- [EXTRAIT DE PAGE]:
════════════════════
Le Tribunal Administratif de Nantes rejette par ordonnance une requête en excès de pouvoir visant le réexamen d'une demande de naturalisation. La juridiction constate que le requérant, le père, ne peut agir au nom de son fils majeur, et que la requête, non signée par l'intéressé, n'a pas été régularisée malgré une mise en demeure. Elle est donc jugée manifestement irrecevable au regard des articles R. 222-1, R. 431-4 et R. 612-1 du code de justice administrative.
Texte intégral
Vu la procédure suivante :
Par une requête enregistrée le 8 mars 2025, M. B... D... demande au tribunal de procéder au réexamen de la demande de naturalisation présentée par son fils, M. A... F... C...,
Vu les autres pièces du dossier.
Vu le code de justice administrative.
Considérant ce qui suit :
1. Aux termes de l’article R. 222-1 du code de justice administrative : « Les présidents de tribunal administratif (…) peuvent, par ordonnance : (...) / 4° Rejeter les requêtes manifestement irrecevables, lorsque la juridiction n’est pas tenue d’inviter leur auteur à les régulariser ou qu’elles n’ont pas été régularisées à l’expiration du délai imparti par une demande en ce sens (…) ». Aux termes de l'article R. 431-4 du même code : « Dans les affaires où ne s'appliquent pas les dispositions de l'article R. 431-2, les requêtes et les mémoires doivent être signés par leur auteur (…) ». Aux termes de l’article R. 612-1 de ce code : « Lorsque des conclusions sont entachées d’une irrecevabilité susceptible d’être couverte après l’expiration du délai de recours, la juridiction ne peut les rejeter en relevant d’office cette irrecevabilité qu’après avoir invité leur auteur à les régulariser. La demande de régularisation mentionne qu’à défaut de régularisation, les conclusions pourront être rejetées comme irrecevables dès l’expiration du délai imparti qui, sauf urgence, ne peut être inférieur à quinze jours (…) ».
2. M. D... ne peut agir au nom et pour le compte de son fils majeur, M. A... C..., lequel n’a pas signé la requête. Après l’invitation à régulariser adressée par lettre recommandée le 12 mars 2025, dont il a été accusé réception le 17 mars 2025, M. A... C... n’a pas, à l’expiration du délai de quinze jours qui lui était imparti, signé sa requête. Ainsi, aucun élément ne permet de donner à M. D... qualité pour introduire une requête au nom de son fils ou un intérêt personnel suffisant pour contester devant le tribunal la décision litigieuse. Dans ces conditions, la requête, qui n’a pas été régularisée, est entachée d’une irrecevabilité manifeste et ne peut qu’être rejetée.
O R D O N N E :
Article 1er : La requête de M. D... est rejetée.
Article 2 : La présente ordonnance sera notifiée à M. B... D..., M. E... A... C....
Fait à Nantes, le 19 février 2026.
Le président du tribunal,
C. Hervouet
La République mande et ordonne au ministre de l’intérieur en ce qui le concerne ou à tous commissaires de justice à ce requis en ce qui concerne les voies de droit commun contre les parties privées, de pourvoir à l’exécution de la présente décision.
════════════════════
- [DONNÉES FOURNIES]:
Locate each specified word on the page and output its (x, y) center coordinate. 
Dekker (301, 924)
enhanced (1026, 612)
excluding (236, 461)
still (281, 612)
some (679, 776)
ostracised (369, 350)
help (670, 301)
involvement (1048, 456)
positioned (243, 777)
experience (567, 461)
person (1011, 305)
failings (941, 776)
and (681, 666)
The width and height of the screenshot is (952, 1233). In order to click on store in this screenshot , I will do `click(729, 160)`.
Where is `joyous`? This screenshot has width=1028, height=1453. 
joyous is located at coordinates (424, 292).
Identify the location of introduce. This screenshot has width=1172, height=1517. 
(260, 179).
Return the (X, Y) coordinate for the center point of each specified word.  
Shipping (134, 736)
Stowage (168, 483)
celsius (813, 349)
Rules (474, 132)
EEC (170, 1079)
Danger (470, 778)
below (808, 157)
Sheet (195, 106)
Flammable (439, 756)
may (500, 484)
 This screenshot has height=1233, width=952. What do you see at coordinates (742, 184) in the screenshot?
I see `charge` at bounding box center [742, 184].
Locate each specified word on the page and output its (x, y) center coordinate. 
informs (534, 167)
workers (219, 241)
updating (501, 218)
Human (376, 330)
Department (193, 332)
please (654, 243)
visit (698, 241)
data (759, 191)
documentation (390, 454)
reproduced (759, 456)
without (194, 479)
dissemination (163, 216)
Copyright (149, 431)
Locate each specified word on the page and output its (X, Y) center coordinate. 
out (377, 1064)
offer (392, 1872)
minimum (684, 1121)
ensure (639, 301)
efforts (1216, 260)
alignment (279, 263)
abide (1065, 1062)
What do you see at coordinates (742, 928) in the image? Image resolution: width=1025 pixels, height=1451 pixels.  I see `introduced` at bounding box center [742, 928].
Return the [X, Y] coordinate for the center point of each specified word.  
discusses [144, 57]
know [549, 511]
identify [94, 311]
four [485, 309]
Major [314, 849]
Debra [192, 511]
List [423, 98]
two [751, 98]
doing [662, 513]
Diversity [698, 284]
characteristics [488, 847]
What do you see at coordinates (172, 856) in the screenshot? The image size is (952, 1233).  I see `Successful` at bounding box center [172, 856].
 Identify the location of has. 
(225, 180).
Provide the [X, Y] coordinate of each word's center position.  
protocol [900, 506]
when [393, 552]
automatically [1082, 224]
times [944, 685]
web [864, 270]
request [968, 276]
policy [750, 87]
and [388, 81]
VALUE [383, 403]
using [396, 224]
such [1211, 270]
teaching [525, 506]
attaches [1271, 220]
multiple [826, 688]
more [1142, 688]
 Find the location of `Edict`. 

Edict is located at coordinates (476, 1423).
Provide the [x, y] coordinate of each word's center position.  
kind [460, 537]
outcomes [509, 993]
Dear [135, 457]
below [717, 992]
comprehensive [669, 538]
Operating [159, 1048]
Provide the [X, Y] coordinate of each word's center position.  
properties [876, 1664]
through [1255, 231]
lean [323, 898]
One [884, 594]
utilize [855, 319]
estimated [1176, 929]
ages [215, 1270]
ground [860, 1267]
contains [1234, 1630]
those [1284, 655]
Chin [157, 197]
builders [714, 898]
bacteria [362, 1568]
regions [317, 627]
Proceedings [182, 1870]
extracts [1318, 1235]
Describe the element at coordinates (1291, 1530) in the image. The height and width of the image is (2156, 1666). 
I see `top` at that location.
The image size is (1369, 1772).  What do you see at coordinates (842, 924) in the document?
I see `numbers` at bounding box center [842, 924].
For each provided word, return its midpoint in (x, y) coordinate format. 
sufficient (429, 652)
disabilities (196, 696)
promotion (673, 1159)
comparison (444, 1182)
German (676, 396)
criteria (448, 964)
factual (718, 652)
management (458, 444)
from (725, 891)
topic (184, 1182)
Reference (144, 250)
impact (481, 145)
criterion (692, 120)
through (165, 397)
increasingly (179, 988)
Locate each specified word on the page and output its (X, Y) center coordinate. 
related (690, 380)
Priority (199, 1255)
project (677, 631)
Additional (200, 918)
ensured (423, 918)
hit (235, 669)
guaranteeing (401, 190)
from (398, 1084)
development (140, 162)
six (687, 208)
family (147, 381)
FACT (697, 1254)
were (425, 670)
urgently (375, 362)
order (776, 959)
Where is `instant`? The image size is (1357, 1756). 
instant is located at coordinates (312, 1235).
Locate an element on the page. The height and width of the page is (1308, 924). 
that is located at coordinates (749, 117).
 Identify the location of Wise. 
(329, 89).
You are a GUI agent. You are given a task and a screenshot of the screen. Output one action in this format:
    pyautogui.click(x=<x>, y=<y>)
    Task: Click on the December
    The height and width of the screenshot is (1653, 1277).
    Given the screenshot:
════════════════════
- [EXERCICES PROPOSÉS]:
(1) Répondez aux questions suivantes à partir de l'ordonnance :
(a) À quelle date la requête de M. D... a-t-elle été enregistrée ?
(b) À quelle date a-t-il été accusé réception de l'invitation à régulariser ?
(c) En quelle ville et à quelle date l'ordonnance a-t-elle été faite ?
(2) Recopiez fidèlement le passage de l'ordonnance qui commence par « Texte intégral » et va jusqu'à « le code de justice administrative. ».

- [CORRIGÉ]:
(1)
(a) Le 8 mars 2025.
(b) Le 17 mars 2025.
(c) À Nantes, le 19 février 2026.

(2)
Texte intégral
Vu la procédure suivante :
Par une requête enregistrée le 8 mars 2025, M. B... D... demande au tribunal de procéder au réexamen de la demande de naturalisation présentée par son fils, M. A... F... C...,
Vu les autres pièces du dossier.
Vu le code de justice administrative.